**Task directions**: Begin at the line that has "The image size is (727, 704).", stop after the line that has "Screen dimensions: 1372x877", and print exactly those lines from the records below, without any pictures.

**Source records**:
==================================================

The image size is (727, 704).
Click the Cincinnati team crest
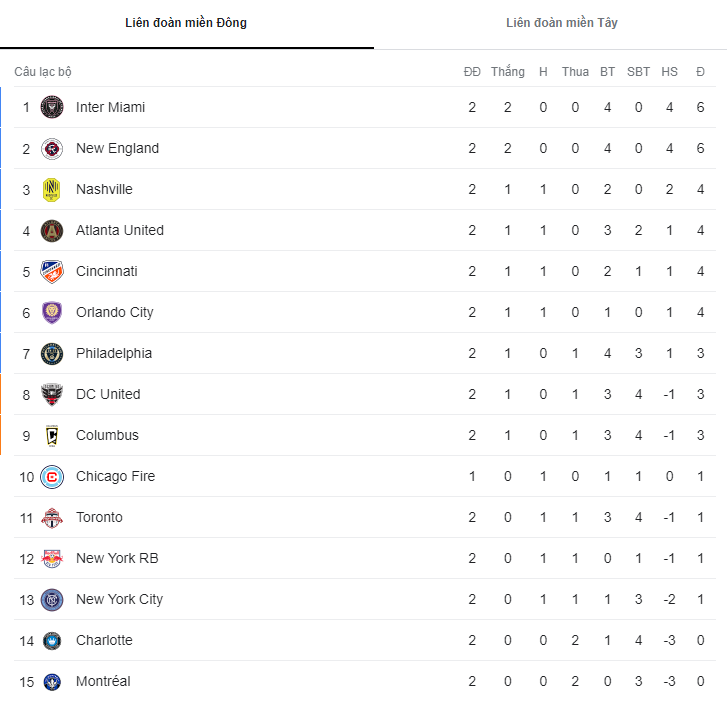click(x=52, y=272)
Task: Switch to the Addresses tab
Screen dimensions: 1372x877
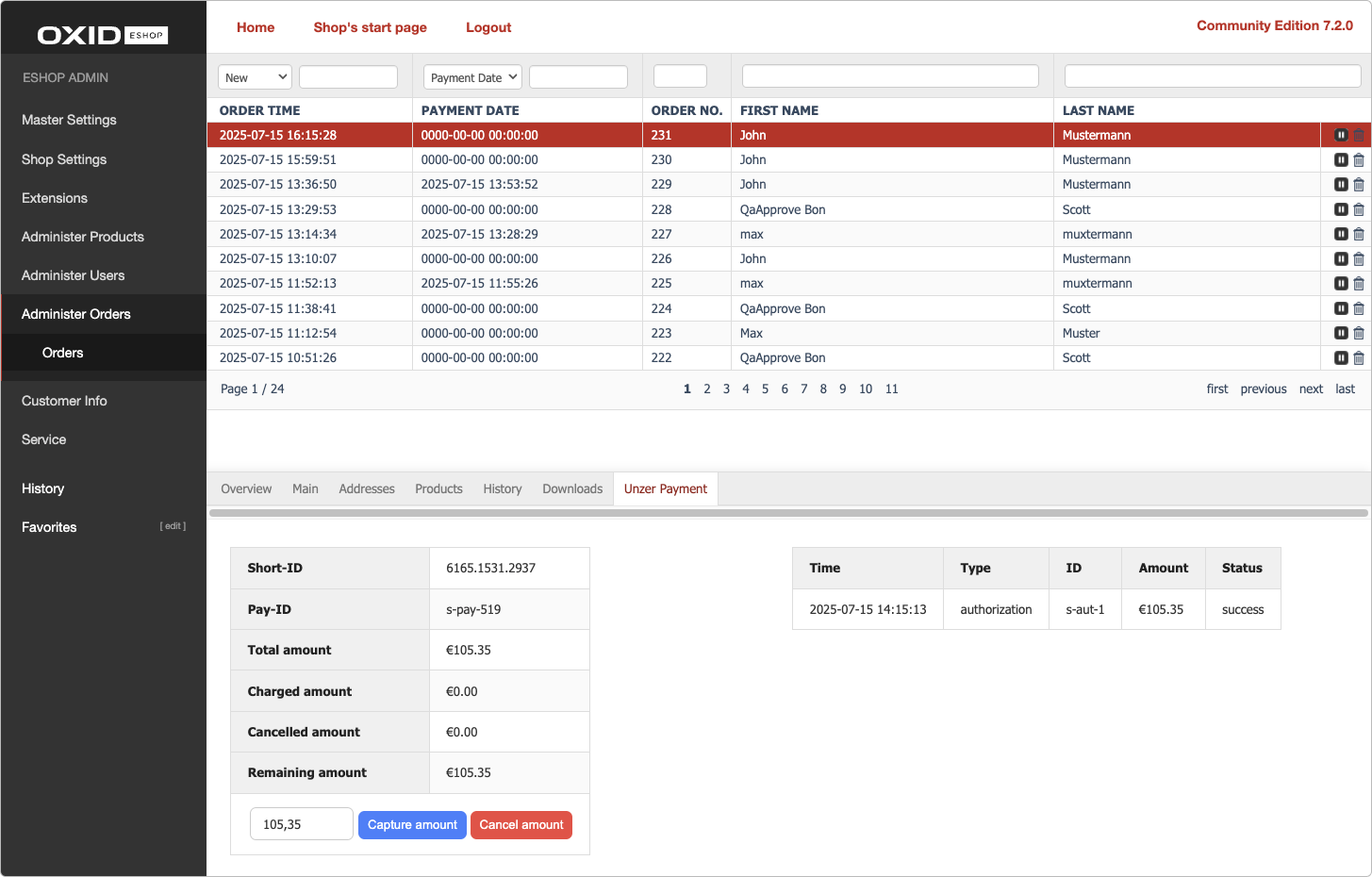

==================================================

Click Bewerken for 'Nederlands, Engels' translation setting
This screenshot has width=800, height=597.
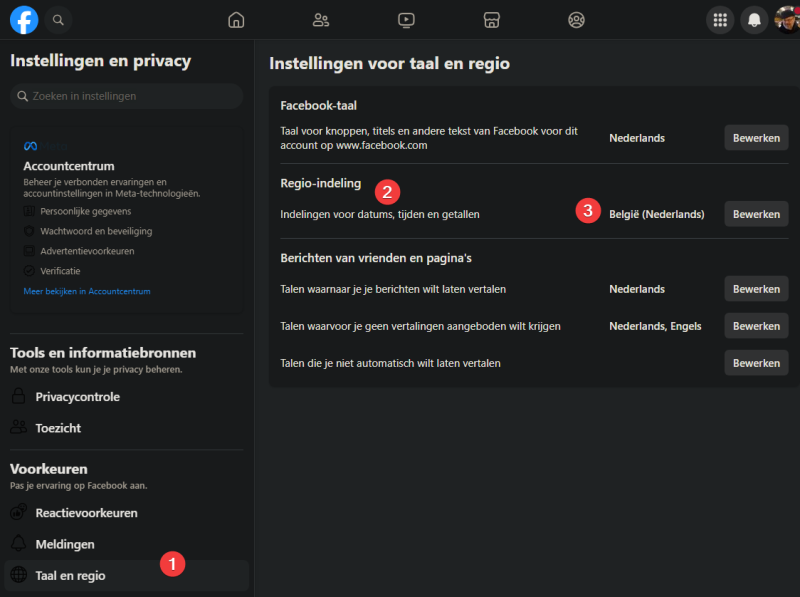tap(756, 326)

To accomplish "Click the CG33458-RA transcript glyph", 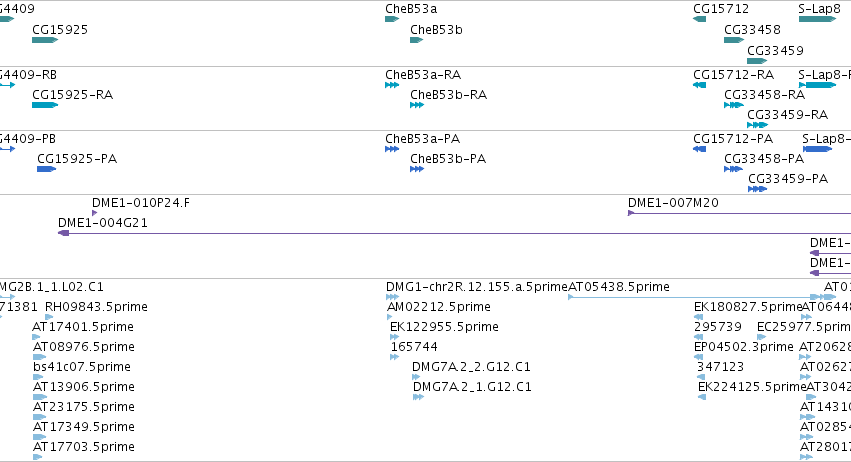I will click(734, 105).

==================================================

**Your solution**:
The image size is (727, 704).
Click the Cincinnati team crest
click(x=52, y=272)
Task: Switch to the Addresses tab
Screen dimensions: 1372x877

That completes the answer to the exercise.